RECORDS SHOWN section start

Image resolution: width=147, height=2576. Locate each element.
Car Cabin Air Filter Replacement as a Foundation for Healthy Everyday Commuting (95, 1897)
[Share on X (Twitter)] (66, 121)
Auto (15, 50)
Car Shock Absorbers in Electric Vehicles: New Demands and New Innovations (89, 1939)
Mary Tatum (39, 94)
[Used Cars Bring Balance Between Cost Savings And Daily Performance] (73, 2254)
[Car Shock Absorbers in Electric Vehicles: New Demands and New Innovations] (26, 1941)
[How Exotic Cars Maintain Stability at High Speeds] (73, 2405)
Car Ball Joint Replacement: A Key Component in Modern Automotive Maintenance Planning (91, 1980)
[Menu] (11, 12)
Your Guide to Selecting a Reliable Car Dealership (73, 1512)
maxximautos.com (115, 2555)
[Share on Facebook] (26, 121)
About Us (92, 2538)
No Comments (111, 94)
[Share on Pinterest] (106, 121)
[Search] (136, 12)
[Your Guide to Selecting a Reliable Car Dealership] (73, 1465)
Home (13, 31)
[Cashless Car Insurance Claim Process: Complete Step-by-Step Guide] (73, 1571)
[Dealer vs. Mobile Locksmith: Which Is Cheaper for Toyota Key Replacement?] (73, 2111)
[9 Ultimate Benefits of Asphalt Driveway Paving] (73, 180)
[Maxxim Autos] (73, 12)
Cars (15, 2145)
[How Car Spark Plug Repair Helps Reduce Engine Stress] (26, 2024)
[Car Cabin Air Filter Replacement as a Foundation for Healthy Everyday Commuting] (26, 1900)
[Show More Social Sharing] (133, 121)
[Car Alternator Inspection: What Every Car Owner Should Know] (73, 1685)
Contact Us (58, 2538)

RECORDS SHOWN section end
RECORDS SHOWN section start

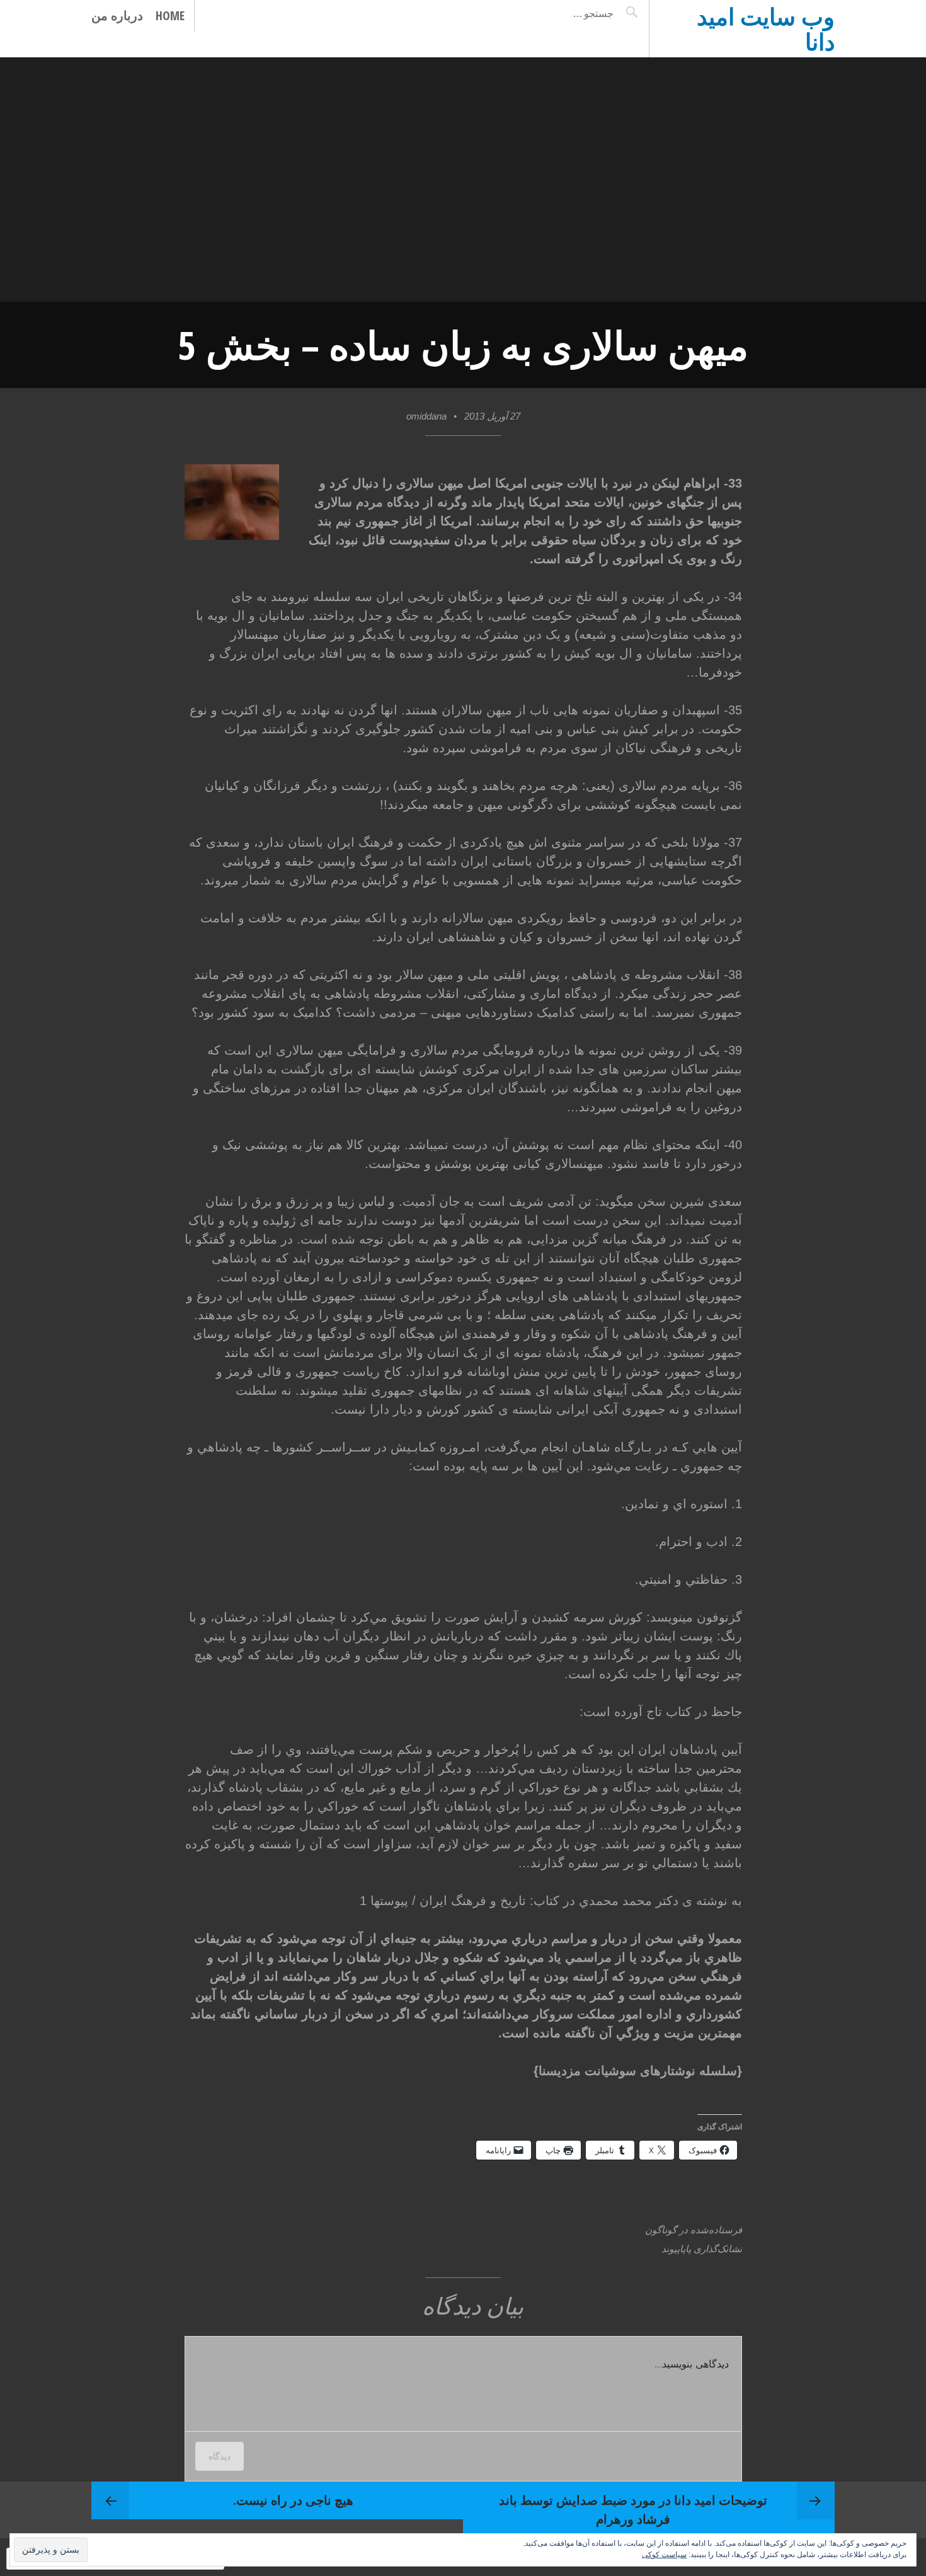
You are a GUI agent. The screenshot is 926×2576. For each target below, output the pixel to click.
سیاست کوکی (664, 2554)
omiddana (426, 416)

RECORDS SHOWN section end

** EXERCISE DETAILS **
Set down again, word for word, the stretch of records from the line with "About Us (92, 2538)" to the line with "Contact Us (58, 2538)", both of those lines included.

** RESPONSE BOX **
About Us (92, 2538)
No Comments (111, 94)
[Share on Pinterest] (106, 121)
[Search] (136, 12)
[Your Guide to Selecting a Reliable Car Dealership] (73, 1465)
Home (13, 31)
[Cashless Car Insurance Claim Process: Complete Step-by-Step Guide] (73, 1571)
[Dealer vs. Mobile Locksmith: Which Is Cheaper for Toyota Key Replacement?] (73, 2111)
[9 Ultimate Benefits of Asphalt Driveway Paving] (73, 180)
[Maxxim Autos] (73, 12)
Cars (15, 2145)
[How Car Spark Plug Repair Helps Reduce Engine Stress] (26, 2024)
[Car Cabin Air Filter Replacement as a Foundation for Healthy Everyday Commuting] (26, 1900)
[Show More Social Sharing] (133, 121)
[Car Alternator Inspection: What Every Car Owner Should Know] (73, 1685)
Contact Us (58, 2538)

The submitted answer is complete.